Akhir-akhir ini telah berkembang terapi baru untuk kanker paru yang dikenal dengan terapi anti-EGFR. EGFR merupakan kepanjangan dari Epidermal Growth Factor Receptor yakni suatu reseptor faktor pertumbuhan yang dapat digunakan oleh sel kanker untuk menangkap isyarat pertumbuhan serta berkembang menjadi banyak sel. Pada beberapa jenis kanker termasuk kanker paru, menggunakan reseptor EGFR untuk tumbuh dan berkembang. Obat anti-EGFR dapat digunakan untuk menghambat reseptor EGFR yang dimiliki oleh sel kanker paru. Jika reseptor EGFR dihambat maka sel kanker paru tidak bisa tumbuh sehingga kanker paru pada penderita tersebut tidak akan semakin parah. Adanya terapi anti-EGFR merupakan terobosan dalam menurunkan angka kematian pada penderita kanker paru. Pemberian terapi anti-EGFR memberikan harapan baru bagi penderita kanker paru.
Akan tetapi, sayangnya tidak semua kanker paru dapat dihambat pertumbuhannya dengan pemberian anti-EGFR. Terapi anti EGFR hanya bermanfaat bagi penderita yang memiliki mutasi EGFR pada sel kanker paru. Oleh karena itu, perlu dilakukan pemeriksaan mutasi EGFR sebelum diberikan obat anti-EGFR. Pemeriksaan mutasi EGFR dapat dilakukan pada jaringan kanker paru yang diperoleh baik dari proses operasi paru maupun melalui prosedur biopsi (pengambilan sedikit jaringan kanker). Tanpa adanya jaringan kanker paru, tidak dapat dilakukan pemeriksaan mutasi EGFR. Pemeriksaan mutasi EGFR dari jaringan kanker paru merupakan syarat mutlak sebelum dilakukan pengobatan dengan anti-EGFR.
Meskipun pada awalnya obat anti-EGFR generasi pertama dapat memberikan respon yang baik pada penderita kanker paru akan tetapi seiring dengan waktu terjadi resistensi terhadap obat ini. Kejadian resistensi ini mayoritas disebabkan oleh mutasi atau perubahan susunan DNA pada gen EGFR yang dikenal dengan mutasi T790M. Adanya mutasi T790M akan menyebabkan resistensi pada pemberian obat anti-EGFR generasi pertama. Saat ini telah tersedia penghambat EGFR generasi ke-3 yang dapat mengatasi resistensi yang disebabkan oleh mutasi T790M. Oleh karena itu, pemeriksaan mutasi T790M pada gen EGFR penting untuk dikerjakan agar dapat menentukan rencana pengobatan yang optimal bagi pasien kanker paru. Pemeriksaan ini juga dapat dilakukan pada spesimen jaringan kanker paru yang tersimpan dalam blok parafin untuk dilakukan analisis molekuler.

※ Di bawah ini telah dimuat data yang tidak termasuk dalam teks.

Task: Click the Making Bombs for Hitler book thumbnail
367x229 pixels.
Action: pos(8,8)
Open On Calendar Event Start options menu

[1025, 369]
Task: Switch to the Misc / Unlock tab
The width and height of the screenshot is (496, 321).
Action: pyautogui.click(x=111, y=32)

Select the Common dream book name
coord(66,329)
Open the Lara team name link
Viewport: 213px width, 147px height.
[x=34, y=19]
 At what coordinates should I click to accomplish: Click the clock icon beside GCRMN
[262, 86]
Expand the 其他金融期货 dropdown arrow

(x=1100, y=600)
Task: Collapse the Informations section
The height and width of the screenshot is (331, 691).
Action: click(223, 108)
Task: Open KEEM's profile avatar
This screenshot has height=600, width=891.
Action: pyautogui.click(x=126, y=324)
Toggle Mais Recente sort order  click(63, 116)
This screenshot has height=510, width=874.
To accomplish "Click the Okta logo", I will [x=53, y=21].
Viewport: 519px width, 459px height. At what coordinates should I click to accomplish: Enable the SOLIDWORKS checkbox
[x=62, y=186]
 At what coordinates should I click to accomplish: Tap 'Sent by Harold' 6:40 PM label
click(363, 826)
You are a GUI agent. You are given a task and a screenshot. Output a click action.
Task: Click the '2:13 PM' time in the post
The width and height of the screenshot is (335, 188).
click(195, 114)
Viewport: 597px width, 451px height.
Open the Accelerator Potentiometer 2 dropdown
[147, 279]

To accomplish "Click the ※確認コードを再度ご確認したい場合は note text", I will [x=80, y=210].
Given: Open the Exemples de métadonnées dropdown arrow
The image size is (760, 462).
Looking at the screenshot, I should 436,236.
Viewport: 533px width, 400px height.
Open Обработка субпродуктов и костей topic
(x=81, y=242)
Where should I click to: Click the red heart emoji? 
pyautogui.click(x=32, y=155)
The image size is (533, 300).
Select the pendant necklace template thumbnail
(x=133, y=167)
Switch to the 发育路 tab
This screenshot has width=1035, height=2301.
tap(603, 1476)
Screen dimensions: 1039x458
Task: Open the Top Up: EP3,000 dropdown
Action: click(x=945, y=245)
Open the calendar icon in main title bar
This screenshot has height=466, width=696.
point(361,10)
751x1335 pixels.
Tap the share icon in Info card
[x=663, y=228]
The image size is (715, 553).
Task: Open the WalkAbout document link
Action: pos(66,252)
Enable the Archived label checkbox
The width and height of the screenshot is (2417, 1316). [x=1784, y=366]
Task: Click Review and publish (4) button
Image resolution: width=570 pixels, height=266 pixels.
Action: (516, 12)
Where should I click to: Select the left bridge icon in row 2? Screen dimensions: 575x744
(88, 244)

Dapat disimpulkan bahwa pada kanker paru yang memiliki mutasi EGFR dapat diberikan terapi anti-EGFR generasi pertama maupun generasi ketiga. Mengingat tidak semua penderita kanker paru memiliki mutasi EGFR pada sel kanker maka pemeriksaan anti-EGFR jelas diperlukan. Pemeriksaan anti-EGFR dapat digunakan menentukan apakah seorang penderita kanker paru dapat memberikan respons yang optimal dengan pengobatan anti-EGFR. Pemeriksaan mutasi T790M juga diperlukan untuk penderita kanker paru untuk menentukan apakah diperlukan pemberian anti-EGFR generasi ketiga.
Artikel ilmiah populer ini diambil dari artikel jurnal dengan judul: “The Importance of Screening for EGFR Mutation in Lung Cancer” dengan penulis Deviana Putri Salsabila dan Willy Sandhika. Artikel ini telah diterbitkan dalam International Journal of Scientific Advances (IJSCIA), vol.5(2): Mar-Apr 2024, Pages 241-245.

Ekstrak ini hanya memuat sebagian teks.